Abstract
Nested case-control studies (NCC) reduce the cost of large cohort studies, but are statistically less efficient since all information is only available for cases and controls. In particular in a competing risk situation the traditional partial likelihood estimator for NCC can not handle controls sampled for cases of one disease as controls for another disease. This may be especially problematic if one outcome is common, but the other is rare. There has, however, been developed methods based on inverse probability weighting (IPW) that allow for reusing controls (and cases). Also maximum likelihood methods for NCC have been developed.
Furthermore, in addition to the information collected on cases and controls, some information is usually known for the entire cohort, like gender, age, etc. This information can be utilized to obtain more accurate estimates both for the IPW and MLE approaches.
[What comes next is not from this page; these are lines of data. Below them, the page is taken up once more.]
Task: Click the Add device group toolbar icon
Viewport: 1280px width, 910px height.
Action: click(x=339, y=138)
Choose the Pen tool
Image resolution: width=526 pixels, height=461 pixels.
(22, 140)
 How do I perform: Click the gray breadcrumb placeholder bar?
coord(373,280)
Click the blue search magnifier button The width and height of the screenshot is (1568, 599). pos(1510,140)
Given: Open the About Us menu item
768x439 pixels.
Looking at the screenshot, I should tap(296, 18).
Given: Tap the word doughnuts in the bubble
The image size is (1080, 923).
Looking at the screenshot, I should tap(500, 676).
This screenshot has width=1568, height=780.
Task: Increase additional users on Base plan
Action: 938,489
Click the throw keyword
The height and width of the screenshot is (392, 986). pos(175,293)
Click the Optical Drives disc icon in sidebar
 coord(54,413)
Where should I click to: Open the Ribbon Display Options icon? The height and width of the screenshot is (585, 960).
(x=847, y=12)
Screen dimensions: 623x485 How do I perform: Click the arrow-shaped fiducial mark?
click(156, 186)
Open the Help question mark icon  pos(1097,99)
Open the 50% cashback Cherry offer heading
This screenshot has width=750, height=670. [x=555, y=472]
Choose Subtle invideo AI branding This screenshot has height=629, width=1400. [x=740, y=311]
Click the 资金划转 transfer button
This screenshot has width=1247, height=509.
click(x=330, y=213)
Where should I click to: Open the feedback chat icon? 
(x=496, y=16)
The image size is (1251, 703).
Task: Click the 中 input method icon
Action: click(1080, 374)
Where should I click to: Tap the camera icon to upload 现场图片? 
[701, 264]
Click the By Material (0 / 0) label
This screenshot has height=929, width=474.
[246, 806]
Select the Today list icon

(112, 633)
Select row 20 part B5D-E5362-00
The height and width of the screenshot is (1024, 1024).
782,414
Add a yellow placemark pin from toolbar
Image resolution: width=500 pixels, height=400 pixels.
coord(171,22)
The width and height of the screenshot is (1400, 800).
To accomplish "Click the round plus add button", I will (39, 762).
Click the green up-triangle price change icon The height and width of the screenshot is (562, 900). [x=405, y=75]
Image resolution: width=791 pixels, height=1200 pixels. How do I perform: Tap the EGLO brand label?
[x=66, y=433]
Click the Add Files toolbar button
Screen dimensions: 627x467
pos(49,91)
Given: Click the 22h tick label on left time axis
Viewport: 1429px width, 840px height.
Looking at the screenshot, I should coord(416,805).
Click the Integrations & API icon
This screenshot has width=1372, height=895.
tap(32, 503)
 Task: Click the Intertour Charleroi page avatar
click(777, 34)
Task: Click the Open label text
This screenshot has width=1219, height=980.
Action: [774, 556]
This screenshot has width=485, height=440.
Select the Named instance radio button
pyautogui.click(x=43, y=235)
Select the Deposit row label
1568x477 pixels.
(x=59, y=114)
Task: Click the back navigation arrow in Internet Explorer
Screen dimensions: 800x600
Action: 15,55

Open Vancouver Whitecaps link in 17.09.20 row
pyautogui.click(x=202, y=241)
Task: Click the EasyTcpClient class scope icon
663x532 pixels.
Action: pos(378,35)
This is a comparison of such methods. It is carried out both on simulated data and on data from the Norwegian Medical Birth Registry with death of cancer being the rare endpoint and death of all other causes being the common. In simulations with only one covariate IPW and MLE methods performed similarly. With two covariates where one covariate was known for the entire cohort methods that utilized this information gave efficiency improvements in particular for the fully observed covariate. If the two covariates were dependent we also found improvement for the covariate only known for cases and controls. Analysis on the Norwegian Medical Birth Registry data showed similar results than the simulation, but due to the high number of controls, at least for cancer endpoint, the improvements are not that pronounced.